**Source passage:**
........

[ 
https://issues.apache.org/jira/browse/GEODE-9402?page=com.atlassian.jira.plugin.system.issuetabpanels:comment-tabpanel&focusedCommentId=17526130#comment-17526130
 ] 

Bill Burcham commented on GEODE-9402:
-------------------------------------

Here’s a draft PR with my experiments: 
[https://github.com/apache/geode/pull/7614]

(In my testing I enabled TLS for all components. I don’t think it matters for 
this ticket but it’s become a habit.)

I wrote a test that starts a three-member cluster and then binds a server 
socket to port X and then calls geode.cache.Cache.addCacheServer() to create a 
CacheServer and then calls setPort(X) on it and then start(). Here’s the 
exception I get:

{{BGB caught: java.net.BindException: Address already in use (Bind failed)
    at java.net.PlainSocketImpl.socketBind(Native Method)
    at java.net.AbstractPlainSocketImpl.bind(AbstractPlainSocketImpl.java:387)
    at java.net.ServerSocket.bind(ServerSocket.java:390)

........

**Raw data:**

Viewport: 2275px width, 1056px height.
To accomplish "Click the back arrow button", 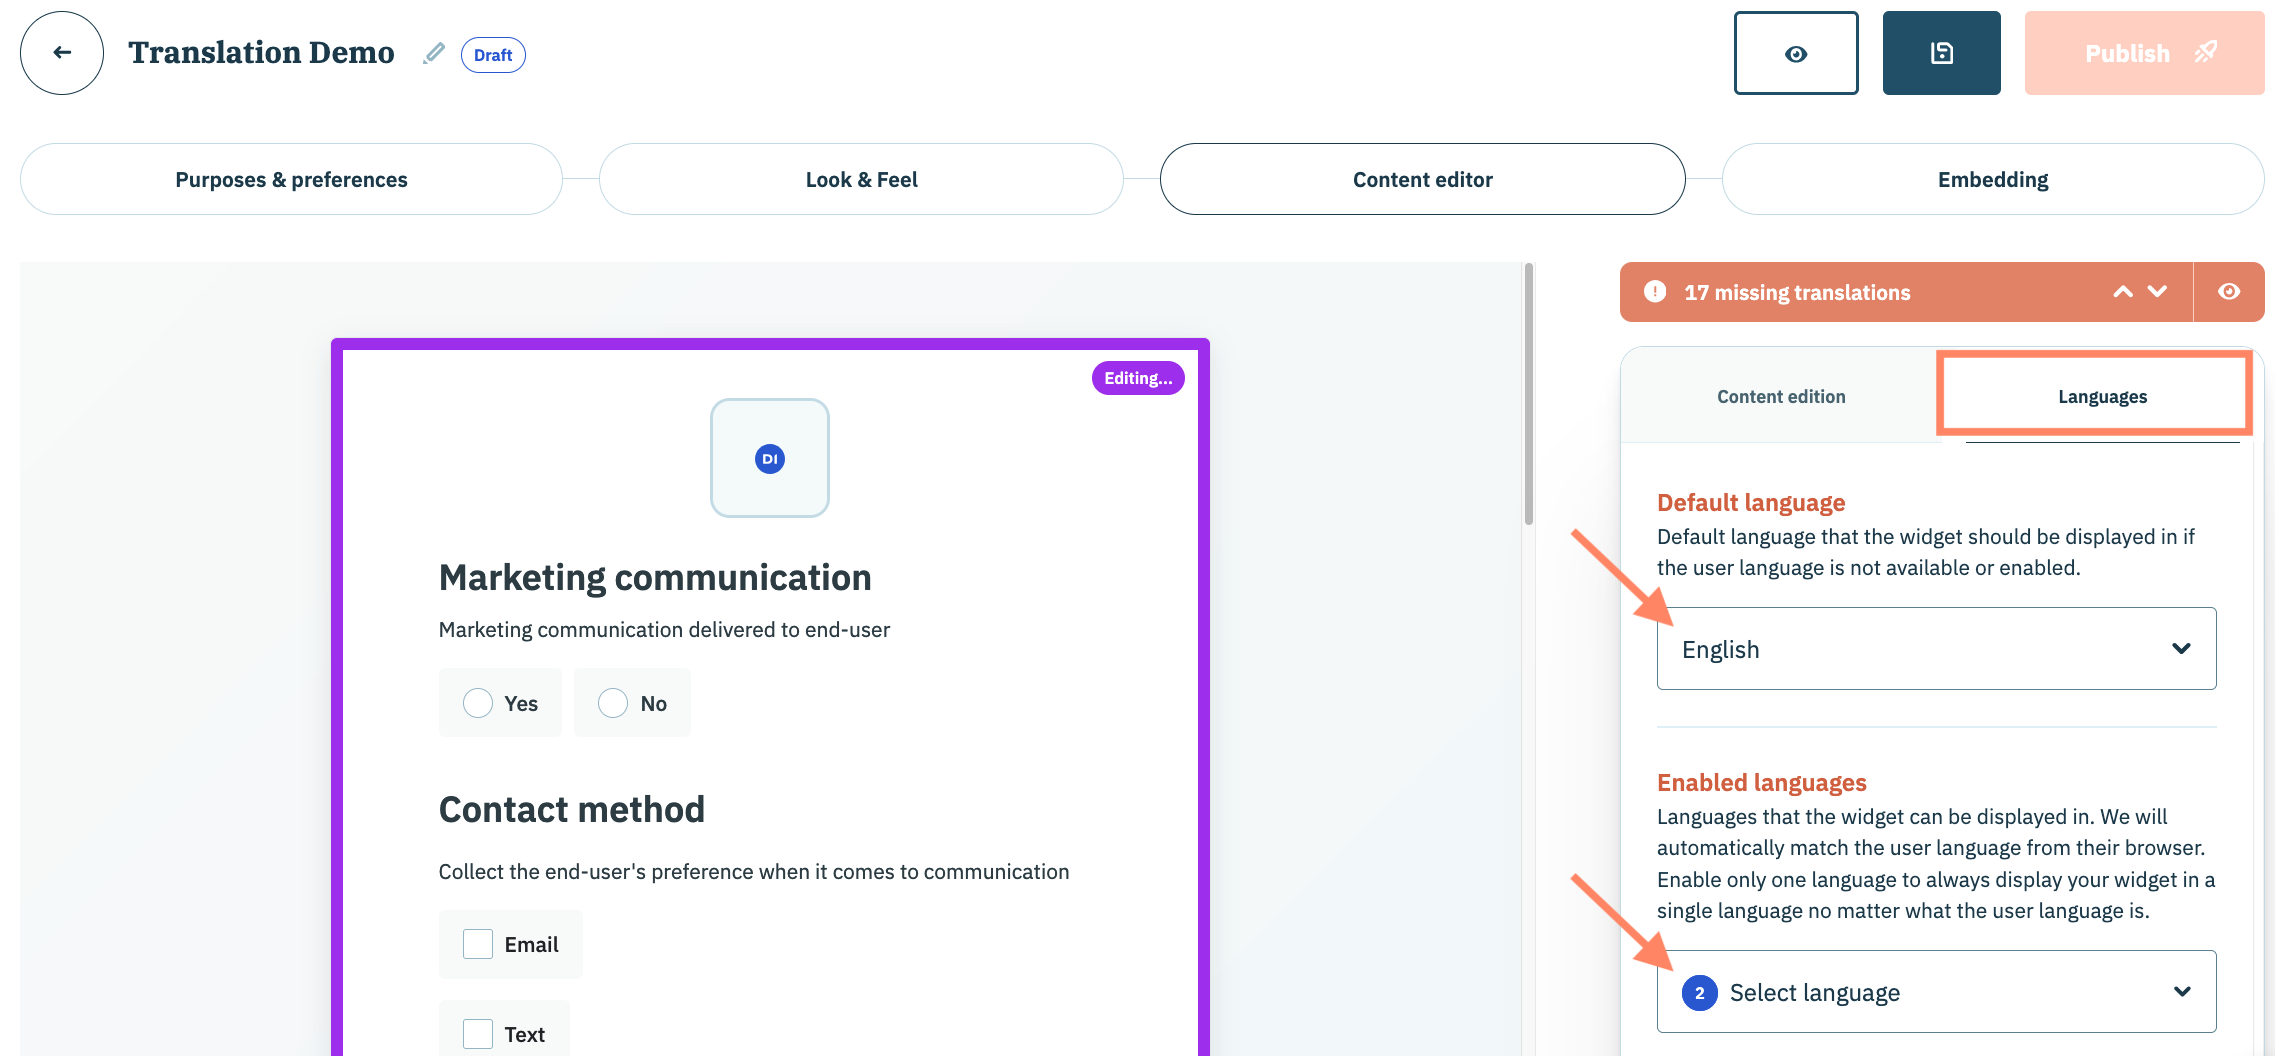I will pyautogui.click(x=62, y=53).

........

**What you will do:**
**a)** From the GEODE-9402 comment, list the methods that the described test calls to create and launch the CacheServer, in the order given.
**b)** Continue the GEODE-9402 comment from its last line.

**Answers to the tasks:**
**a)** geode.cache.Cache.addCacheServer(), setPort(X), start()

**b)**
    at 
org.apache.geode.internal.net.SCClusterSocketCreator.createServerSocket(SCClusterSocketCreator.java:79)
    at 
org.apache.geode.internal.net.SocketCreator.createServerSocket(SocketCreator.java:491)
    at 
org.apache.geode.internal.cache.tier.sockets.AcceptorImpl.<init>(AcceptorImpl.java:574)
    at 
org.apache.geode.internal.cache.tier.sockets.AcceptorBuilder.create(AcceptorBuilder.java:291)
    at 
org.apache.geode.internal.cache.CacheServerImpl.createAcceptor(CacheServerImpl.java:421)
    at 
org.apache.geode.internal.cache.CacheServerImpl.start(CacheServerImpl.java:378)
    at 
org.apache.geode.cache30.ReconnectWithTlsAndClientsCacheServerDistributedTest.startClientsCacheServer(ReconnectWithTlsAndClientsCacheServerDistributedTest.java:126)
    at 
org.apache.geode.cache30.ReconnectWithTlsAndClientsCacheServerDistributedTest.disconnectAndReconnectTest(ReconnectWithTlsAndClientsCacheServerDistributedTest.java:105)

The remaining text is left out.